If necessity is the mother of invention, then pornography must be its father. In fact, the entire family's been spending a lot of time online recently. To see what's hot in Internet technology today, just click over to your nearest porn site for some illuminating lessons in how to get eyeballs, track visitors, and create sites so sticky users actually can't get out.
The Internet seems tailored to adult entertainment; like porn, it's a visual medium. And it's private. "You don't have to hide your car behind a sleazy building in a shady part of town anymore," says George Hunt, who owns the $300,000-a-year online adult-film distributor Thursday Night Video Communications.
It shouldn't surprise us that adult-entertainment retailers flocked to the Internet years before the stock market boom and the birth of Amazon.com. "As far as I can tell, as soon as humans discover something cool, they start putting it to use for the things they know they like," says Content Love Knowles, operator of Bondagemistress .com, an adult- entertainment reseller. "And humans like sex."

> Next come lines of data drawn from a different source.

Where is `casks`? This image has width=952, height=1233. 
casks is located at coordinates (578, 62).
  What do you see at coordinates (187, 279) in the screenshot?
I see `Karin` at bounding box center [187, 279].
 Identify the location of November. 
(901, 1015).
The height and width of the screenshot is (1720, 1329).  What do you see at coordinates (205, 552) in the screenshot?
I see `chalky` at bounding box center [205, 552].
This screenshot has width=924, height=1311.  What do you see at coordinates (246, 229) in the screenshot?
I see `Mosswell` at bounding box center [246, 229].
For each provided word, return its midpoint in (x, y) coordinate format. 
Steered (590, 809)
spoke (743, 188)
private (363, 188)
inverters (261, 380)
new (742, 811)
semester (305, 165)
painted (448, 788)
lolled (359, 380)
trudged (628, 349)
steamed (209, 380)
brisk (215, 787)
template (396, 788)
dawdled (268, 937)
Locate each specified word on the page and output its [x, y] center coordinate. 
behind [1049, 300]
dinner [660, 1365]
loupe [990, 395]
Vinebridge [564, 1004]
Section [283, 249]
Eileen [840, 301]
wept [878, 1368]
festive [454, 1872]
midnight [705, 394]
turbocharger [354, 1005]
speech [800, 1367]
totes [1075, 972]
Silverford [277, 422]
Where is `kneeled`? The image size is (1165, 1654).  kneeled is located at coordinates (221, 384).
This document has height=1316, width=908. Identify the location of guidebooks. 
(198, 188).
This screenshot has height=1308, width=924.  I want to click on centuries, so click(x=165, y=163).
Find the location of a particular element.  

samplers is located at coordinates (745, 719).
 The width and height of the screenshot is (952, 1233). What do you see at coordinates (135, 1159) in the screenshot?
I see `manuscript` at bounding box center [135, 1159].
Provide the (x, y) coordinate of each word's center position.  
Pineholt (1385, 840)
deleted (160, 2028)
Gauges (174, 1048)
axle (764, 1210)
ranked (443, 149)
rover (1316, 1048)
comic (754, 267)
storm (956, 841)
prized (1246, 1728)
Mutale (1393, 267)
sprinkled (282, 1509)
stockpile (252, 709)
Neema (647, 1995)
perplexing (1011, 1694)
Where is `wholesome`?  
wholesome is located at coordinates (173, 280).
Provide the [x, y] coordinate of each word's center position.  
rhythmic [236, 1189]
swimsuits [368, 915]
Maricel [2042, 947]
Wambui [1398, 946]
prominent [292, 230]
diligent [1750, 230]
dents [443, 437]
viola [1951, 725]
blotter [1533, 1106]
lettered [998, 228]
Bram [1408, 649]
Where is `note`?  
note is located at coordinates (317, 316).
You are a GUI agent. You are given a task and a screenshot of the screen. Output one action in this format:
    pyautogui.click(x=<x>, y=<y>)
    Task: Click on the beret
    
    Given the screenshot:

At the turn of the 20th century, the popularity of pornographic photography helped drive the camera's evolution. More recently, Sony made the now-legendary blunder of refusing to license its Betamax technology to adult-entertainment providers, a decision that allowed VHS to edge Betamax out of the market in the early '80s. "Technology is driven by adult entertainment . . . because sex then sells the technology," says Knowles.